Leaving out all pictures, retype the records exactly.

(Recorded data)
------

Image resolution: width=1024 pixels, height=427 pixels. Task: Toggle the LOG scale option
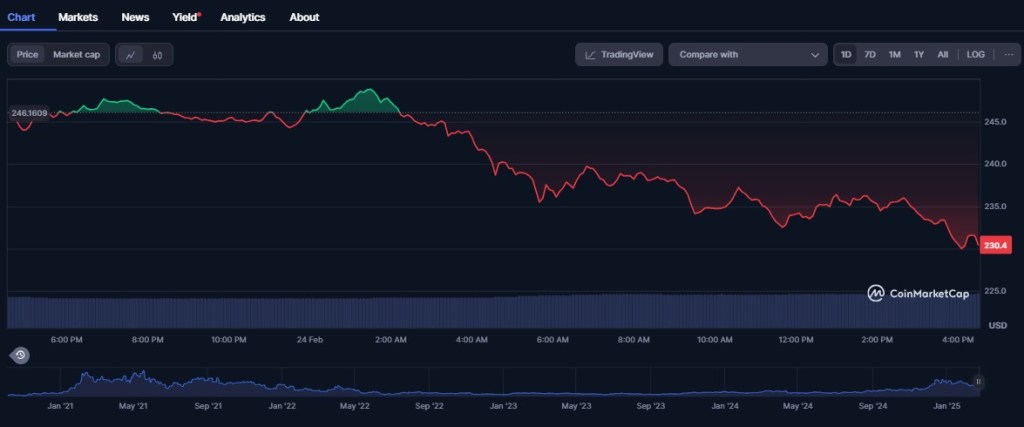tap(975, 55)
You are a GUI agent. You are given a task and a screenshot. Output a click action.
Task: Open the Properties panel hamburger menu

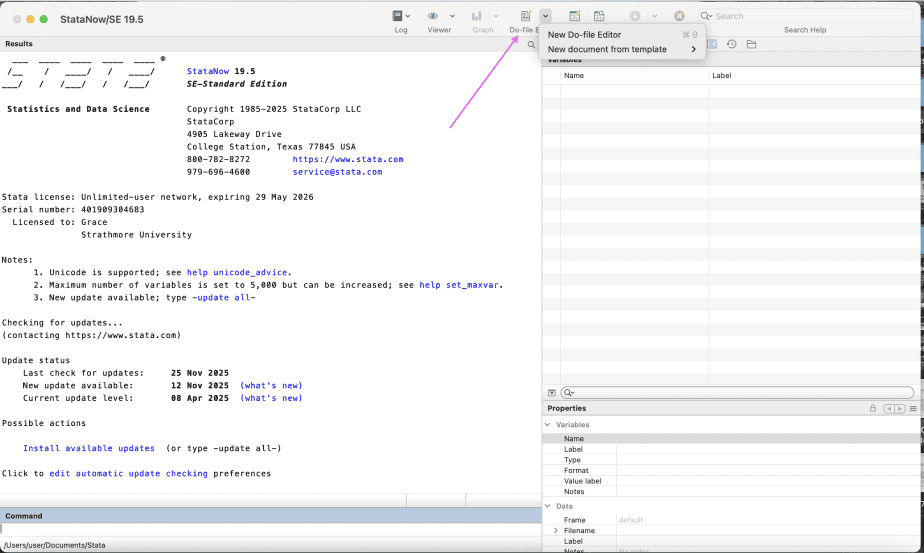pyautogui.click(x=913, y=408)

------

Task answer:
Image resolution: width=1024 pixels, height=427 pixels. Task: Toggle the LOG scale option
tap(975, 55)
You are a GUI agent. You are given a task and a screenshot. Output a click action.
Task: Open the Properties panel hamburger menu

pyautogui.click(x=913, y=408)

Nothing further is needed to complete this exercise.